ぼくの作品は、描いているとき、木枠に麻布をきちんと張ってなくて、仮留めの、ゆるゆるの張りの状態で作業をして、ほぼ出来上がった時点で張り直すので、作業中、水を吸ったりした麻布が伸びたり縮んだりしていて、どうしてもきれいには張れずに、シワや弛みがのこってしまう。シワや弛みを、意図的につくっている訳ではないけど、作業の行程の必然性によって出来るのだから、これには当然意味があると思っている。むしろこれを消してしまって、きっちりきれいに張ると、嘘くさくなってしまうし、それまで自分がしてきた行為に対する裏切りになってしまうと考えている。

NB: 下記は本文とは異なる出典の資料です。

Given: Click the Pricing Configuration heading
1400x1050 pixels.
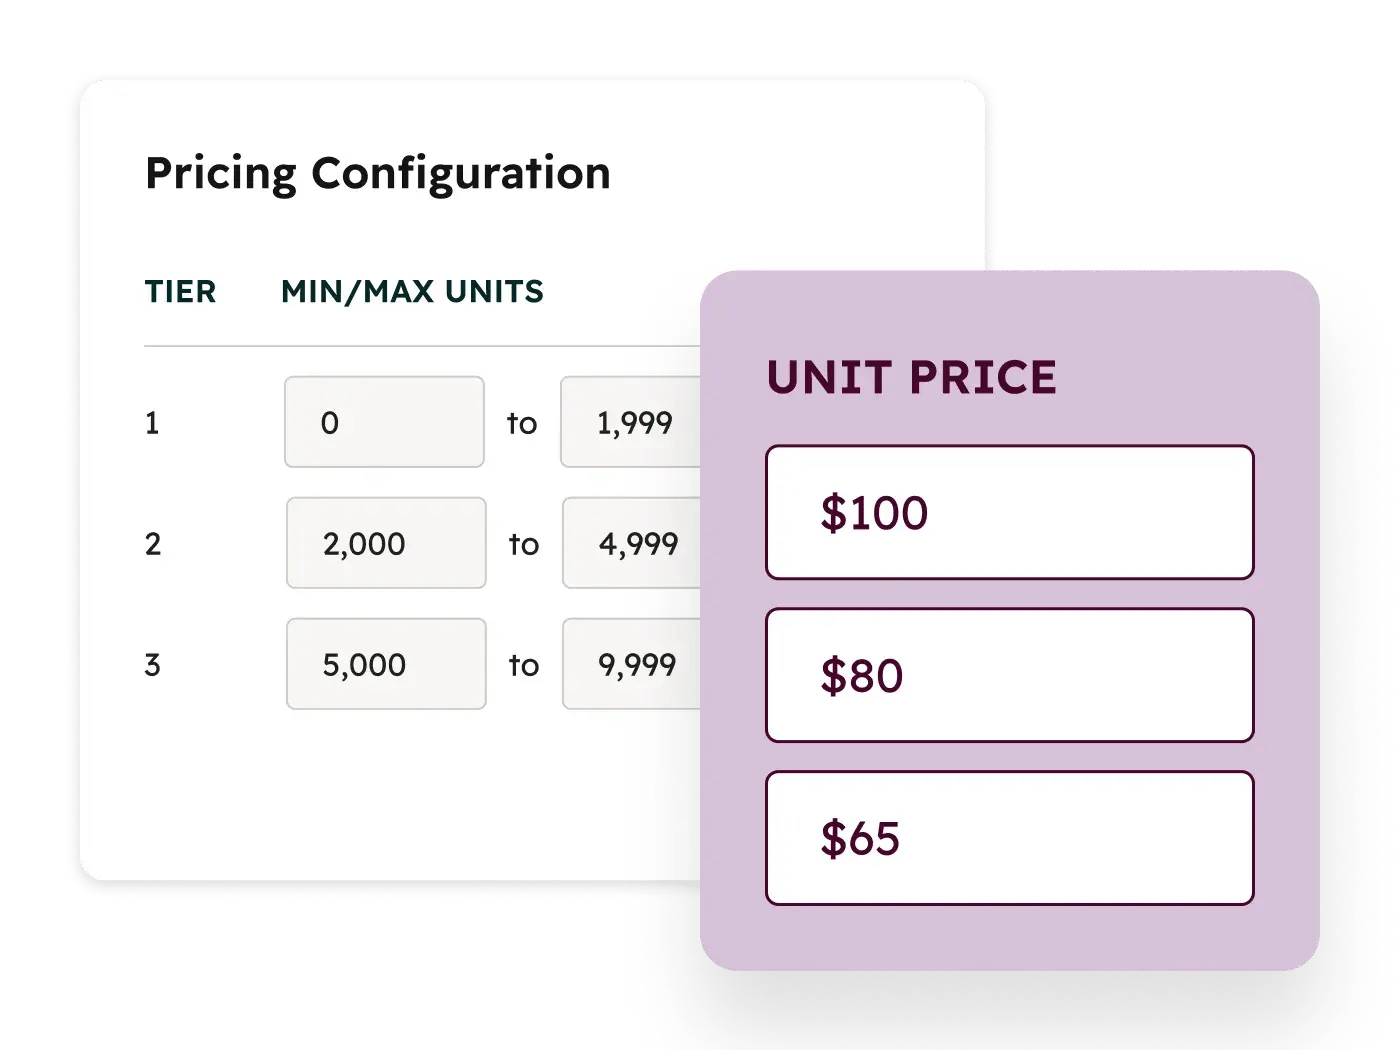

でも、人によっては(特に平面の作品をつくっている作家の方などが特に)この弛みがとても気になる(気にさわる)らしく、これはきちんと張るべきじゃないの、としばしば指摘される。つまり、弛みやシワがあると、支持体の物質性が露呈してしまって、絵画が絵画として完結しないからだ(別の意味をもってしまう)。しかし、ぼくは支持体の物質性や構造まで含めて絵画だと思っているし、ぼくの作品はそれらの要素がなければ描きはじめることも出来ない。(ぼくは物質や構造に依って描く)
弛みについて突っ込まれたとき、だいたい上記のような説明をした後、ふと、『ぼくの作品は《弛み(垂るみ)系》だから・・』という言葉が口から出てしまった。でも、《たるみ系》って結構イイ感じの言葉かも。
今日は、やけに人から物をいろいろ頂いてしまって、帰り道のカバンが、重い、重い。
Hさん、ちゃんと家まで無事にたどり着けましたか ? 。